Stipe operates two film companies, the New York City-based C-Hundred (which he started with producer-director Jim McKay in 1987) and the Los Angeles-based Single Cell Pictures (launched in 1995). Both are now run under Self Timer, a parent company that Stipe heads, and both focus on low-budget films. "I refer to what we do as 'under the radar,'" says McKay, who directed "Our Song," a C-Hundred film with a budget of under $500,000. Single Cell's films tend to have bigger stars; "13 Conversations" features Matthew McConaughey and Amy Irving.
You won't find Stipe in the office pushing papers. "I'm not a numbers guy," says Stipe, "even though I'm a Capricorn." Stipe splits his time between homes in Athens, Los Angeles and New York City and is often on the road. "He's like Bosley in "Charlie's Angels" he's always traveling," says Single Cell co-head Sandy Stern. But Stipe is a hands-on producer. Jill Sprecher, director of 13 Conversations, says that while Stipe was making Reveal in a studio in Dublin, Ireland, last year, he would regularly call top actors, pushing them to take a role. "I think the reason we got the cast we did was because of him," says Sprecher.
The singer's divided career hasn't hurt his music. "Reveal" is a smooth combination of lush, mysterious melodies and high-tech production.

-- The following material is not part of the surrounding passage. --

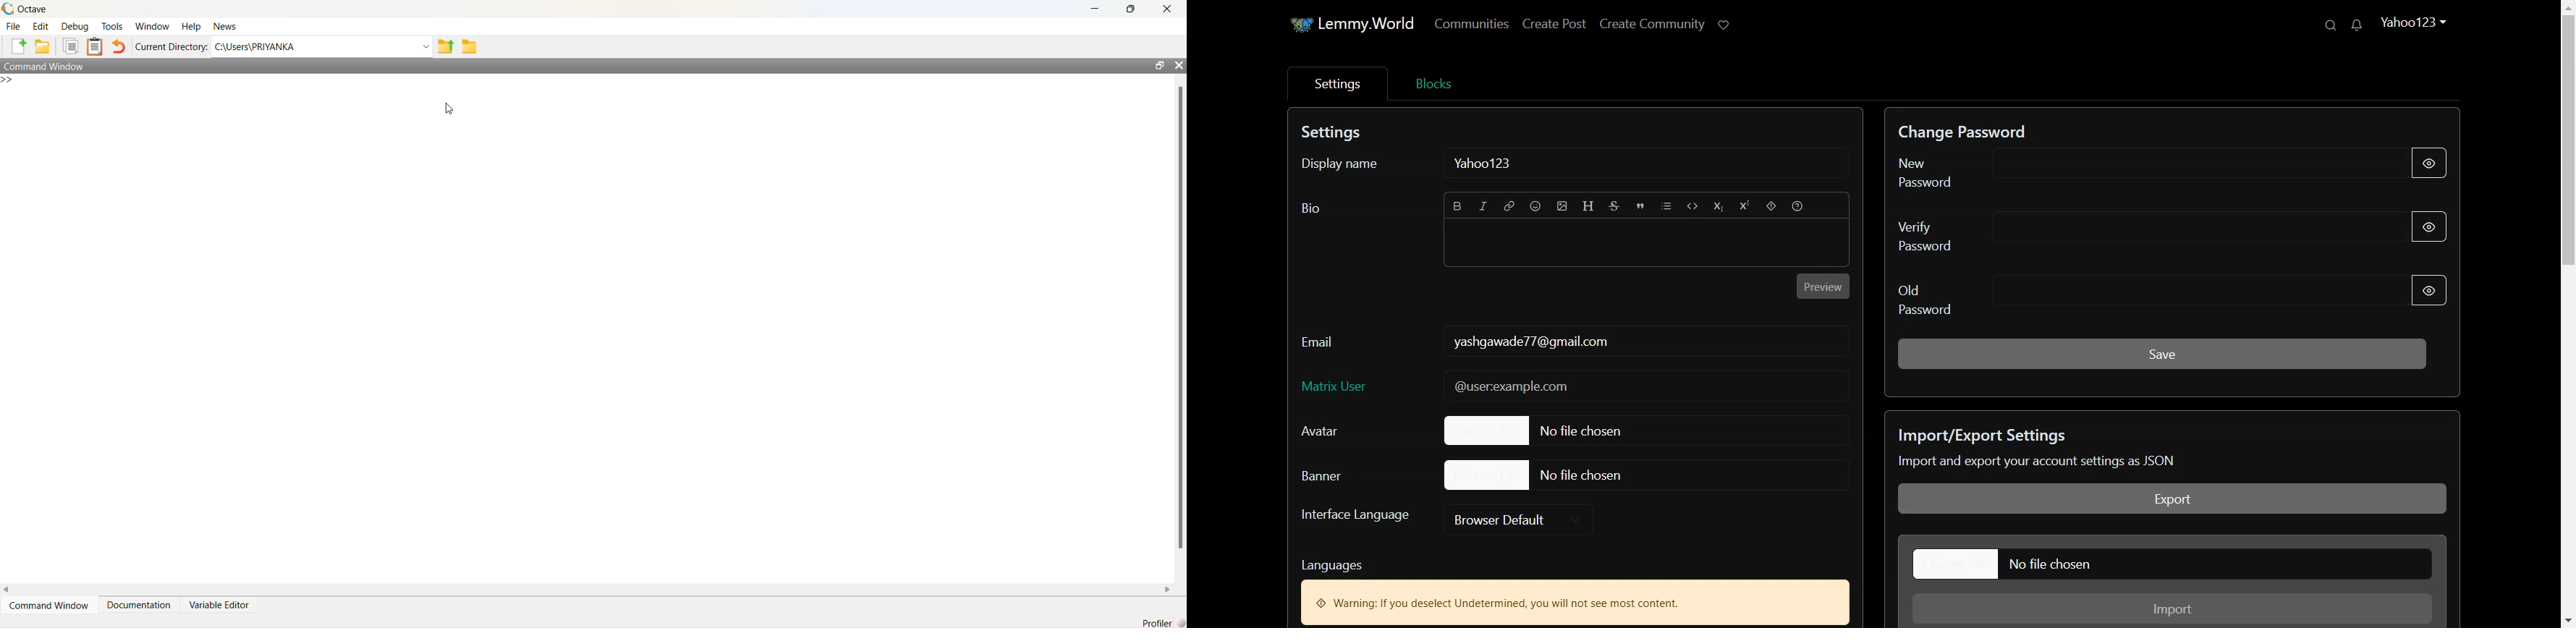 Image resolution: width=2576 pixels, height=644 pixels. What do you see at coordinates (1168, 7) in the screenshot?
I see `close` at bounding box center [1168, 7].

It's like a trip through a rain forest on a hovercraft. On "Up," the band overemphasized the electronica; on "Reveal," the judicious techno touches contribute to a sense of drama and experimentation. Stipe's lyrics remain characteristically erudite and elusive. On Imitation of Life he croons, "Charades, pop skill/ water hyacinth, named by a poet." On "Chorus and the Ring," he sings, "It's the poison that in measures brings illuminating vision/ It's the knowing with a wink that we expect in Southern women." His lyrics may appear random, but they can aim for Proustian resonance. A line on "Imitation" "That's cinnamon that's Hollywood" is meant to conjure memories of eating cinnamon toast in childhood and feelings of innocence lost.
Stipe says he's "phenomenally overworked" but happy. He says he's been "in a relationship with an amazing man" for about three years (he says his partner isn't a celebrity). In the past Stipe avoided questions about his sexuality, but he's now more comfortable discussing it. "I was being made to be a coward about it," he says, "rather than someone who felt like it really was a very private thing." He now readily describes himself as a "queer artist." But not everything about Stipe is open for explanation. When he is asked why he seems to have a blue brick tattooed on his right hand, he just smiles. "Reason?" he says. "This is Michael Stipe you're talking to, young man."